My history with him is mostly withdrawn, sometimes affectionate, and often very cantankerous or even worse. I had a very similar experience with his passing as I did with his daughter, my mother-in-law Joan (with whom I have a similar history): circumstance taught him, exceedingly stubborn as he was, to accept help. For all the following, I would be boasting if the point was only that I helped him. The last day he was home, the morning of the day we later realized his oxygen supply was low (he had a breath mask and cable with oxygen tank) and he needed to go to the hospital, I was called by him to get help to head on his walker to the bathroom, and a while after he let himself into the bathroom he called urgently for me, and I came to see that he’d only just made it, but leaving a terrible mess anyway. In my weak first attempts to help it became obvious I wasn’t doing enough, and he was too winded, weak and agitated (and I didn’t know it at the time, but too short on oxygen) to help himself. “HELP! HELP!” he cried, trying to raise himself up. After cleaning up, after the long slow journey back to the living room he thanked me for the help, and this wasn’t the grandiose, over-the top thank you I’ve received when I finally get around to doing something like mowing the lawn. (As heroic as that actually is for me.) It was just a humble, dignified thank you.
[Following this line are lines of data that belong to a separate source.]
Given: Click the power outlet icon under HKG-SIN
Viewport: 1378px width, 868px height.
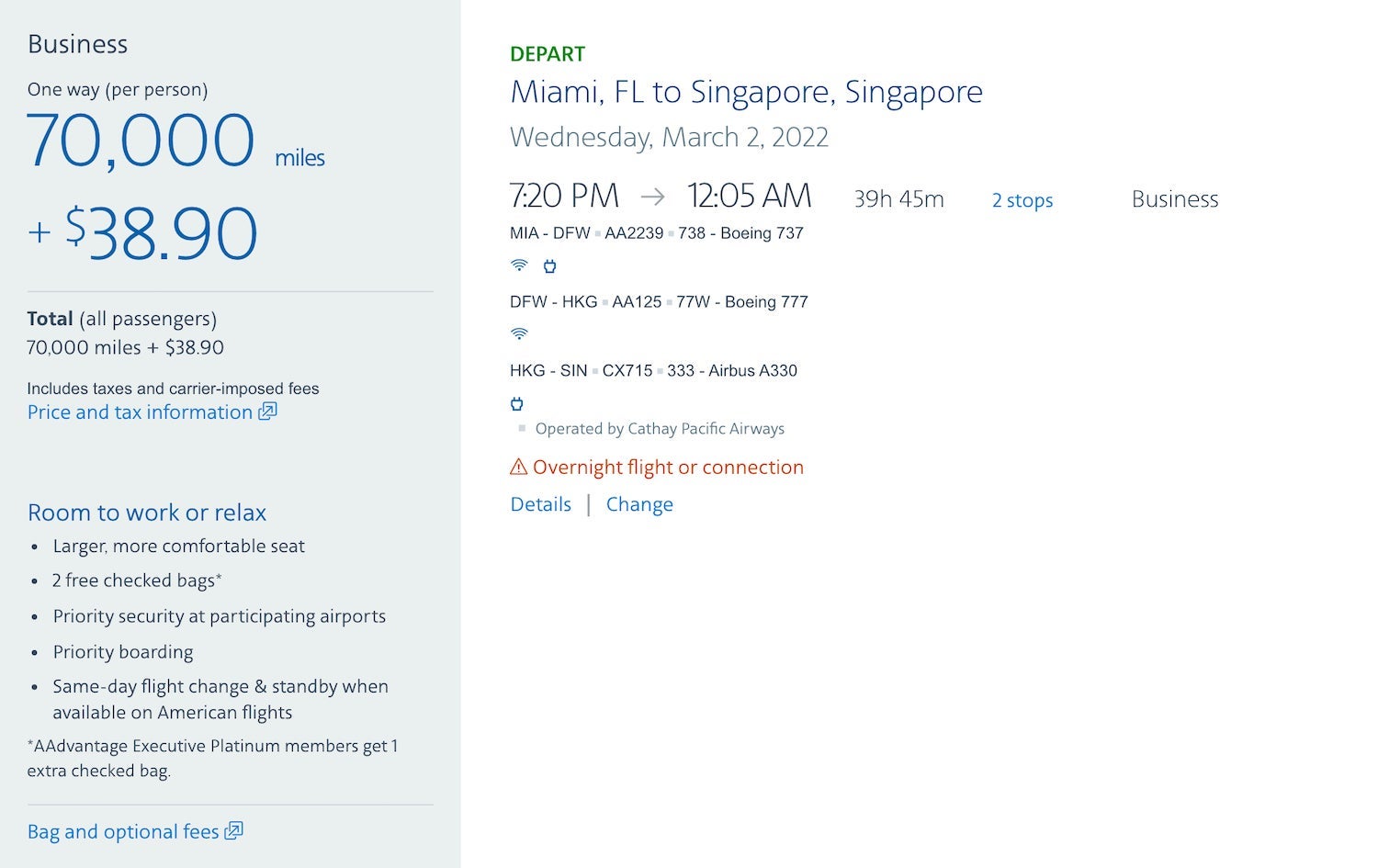Looking at the screenshot, I should [516, 403].

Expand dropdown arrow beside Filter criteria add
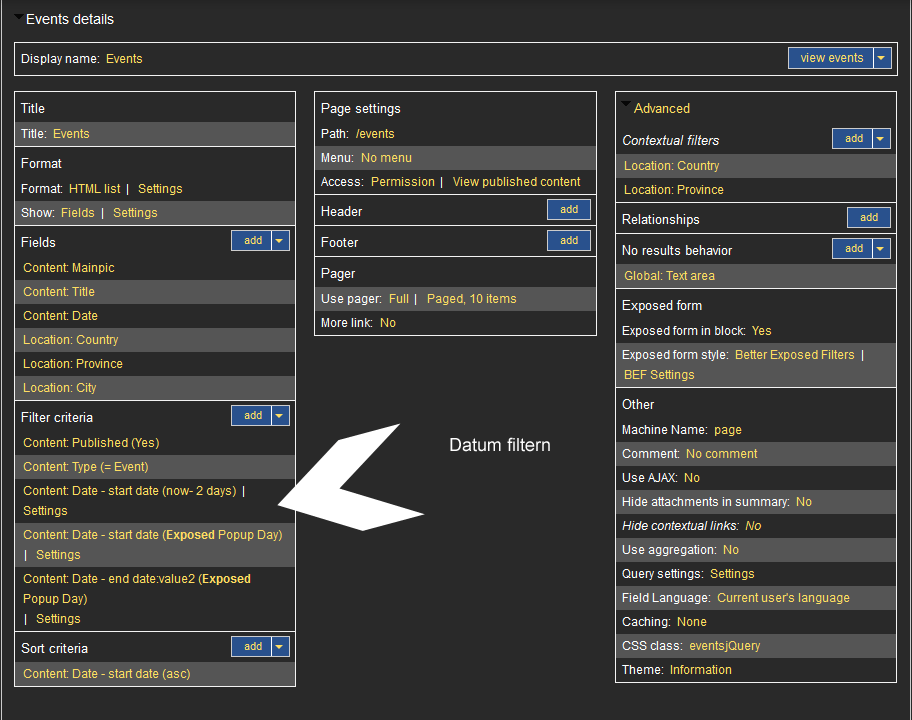point(280,415)
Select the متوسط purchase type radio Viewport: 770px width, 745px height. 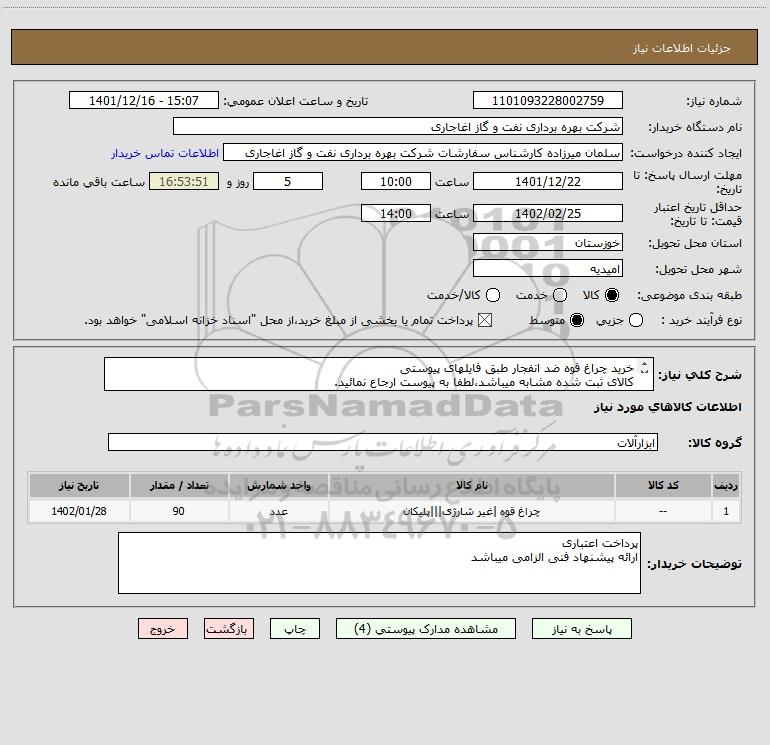[x=577, y=320]
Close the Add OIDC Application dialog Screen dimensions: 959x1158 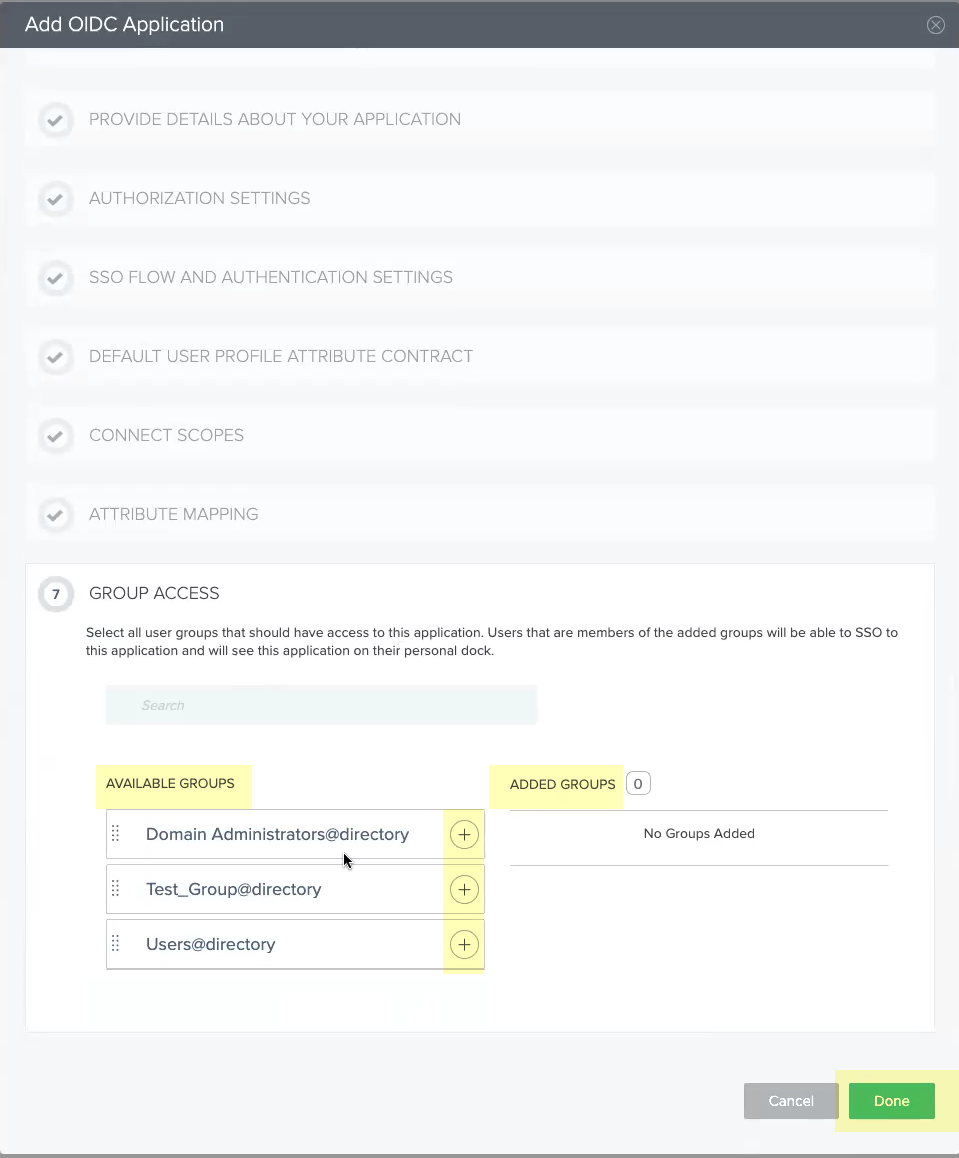[x=936, y=25]
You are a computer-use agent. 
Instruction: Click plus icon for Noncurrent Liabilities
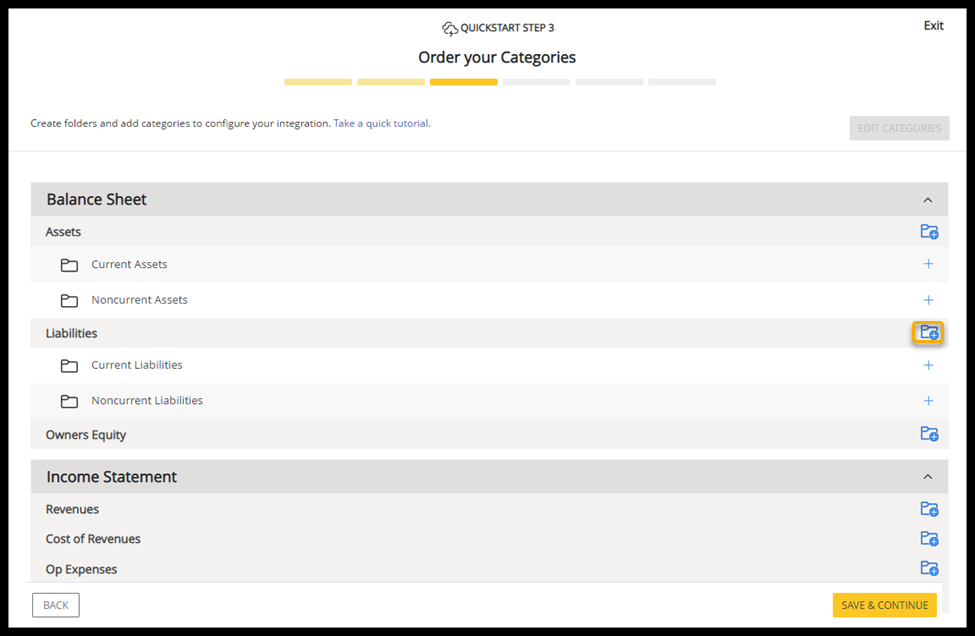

All the time I’ve lived here in his basement, it’s been like there’s a dark cloud upstairs, and only a bearable light downstairs, for my shame that I have to live in his basement, for all my history of unhappiness with him, for how little he’s let me in, and I don’t think he’s even known how to, and for the futility of my largely unknowledgable attempts to connect and repair my damage with him. But the morning that he didn’t know he was saying goodbye to his home for the final time, Grandpa learned that he could trust me with the worst of messes, and that it was no mar on his dignity at all, and that I’m glad and able to help him. But it wasn’t just Grandpa that learned that.
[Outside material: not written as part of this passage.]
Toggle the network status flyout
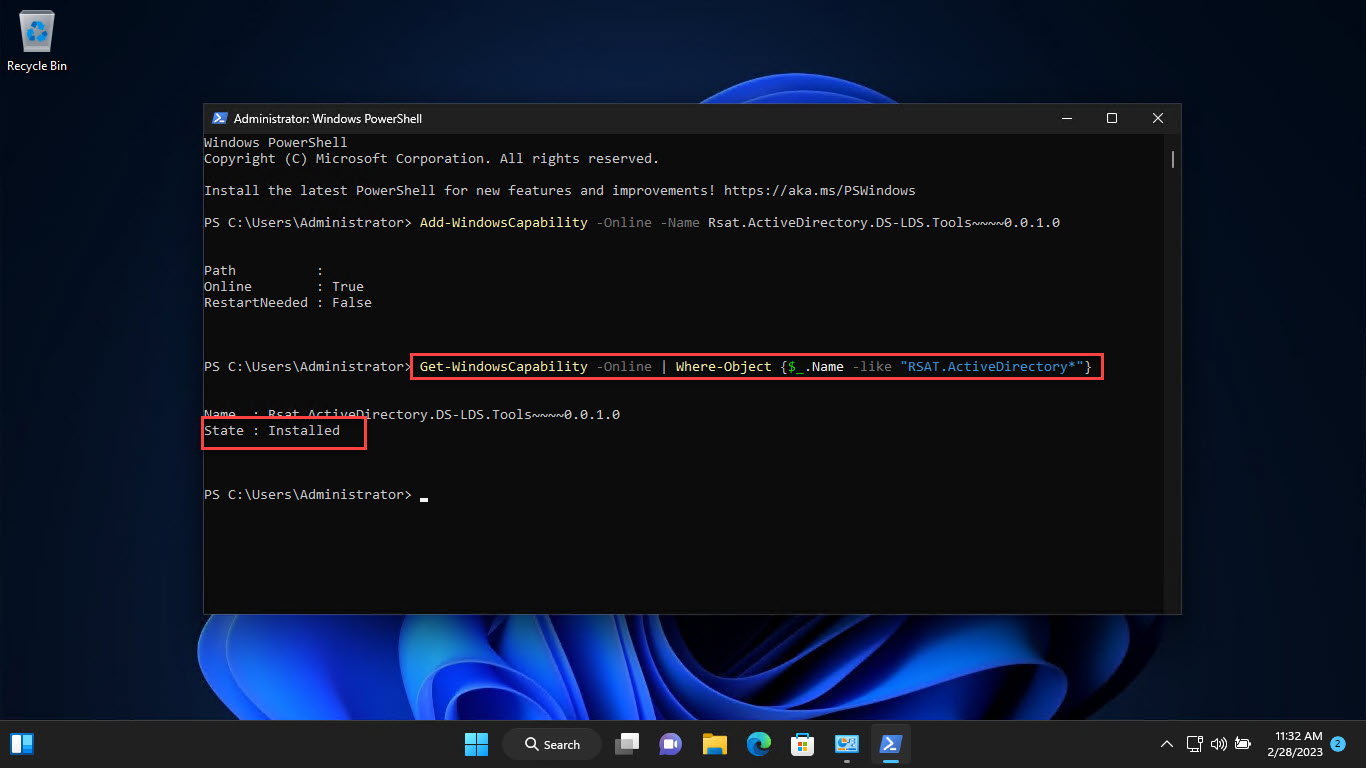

Was it a day or so later? – I visited him in the hospital, after the doctors had said he could only have about a week to live. They didn’t know they were dealing with a Clark. A whole day of mortal battle to a person of average constitution is just breakfast for a Clark – he hung on for several weeks and the sickness cleared despite everyone’s expectations meanwhile. But I thought I wouldn’t see him again – and I only saw him briefly once again after that, while he was only coherent enough to know I was there – but I made a video recording of him holding his great-grandson, my son’s hand in farewell, and then I took his hand and looked at him in farewell. Through the full breath mask latched over his entire face, he looked at me in clear awareness, and the words came easily for him, spoken by him as a revelation to himself as much as to me:
“I love you! I love you!”
The words were easy to return, and true. It had been later in the day after I’d helped with his mess at home, after they took him to the hospital, that I came home to the house after work and the cloud was lifted. It wasn’t just a physical mess I had cleaned, and not just his mess either. It was my mess too. It took a lot of water and soap, many towels and washcloths, and a lot of straining and lifting to clean up thoroughly. I changed him into new undergarments and new clothes, before he was ushered through doors into rooms where he waited to pass the final curtain, reaching to meet his maker, who forgets every mess, who fills the house with light, top to bottom.
Dear Alex,
Thank you for sharing this tender and sacred experience.
Love,
Dad
Alex, thank you.
I want to convey how much I was moved by your testimony, but I haven’t any better words than simply thank you.
How sweet it is to feel that close to the veil.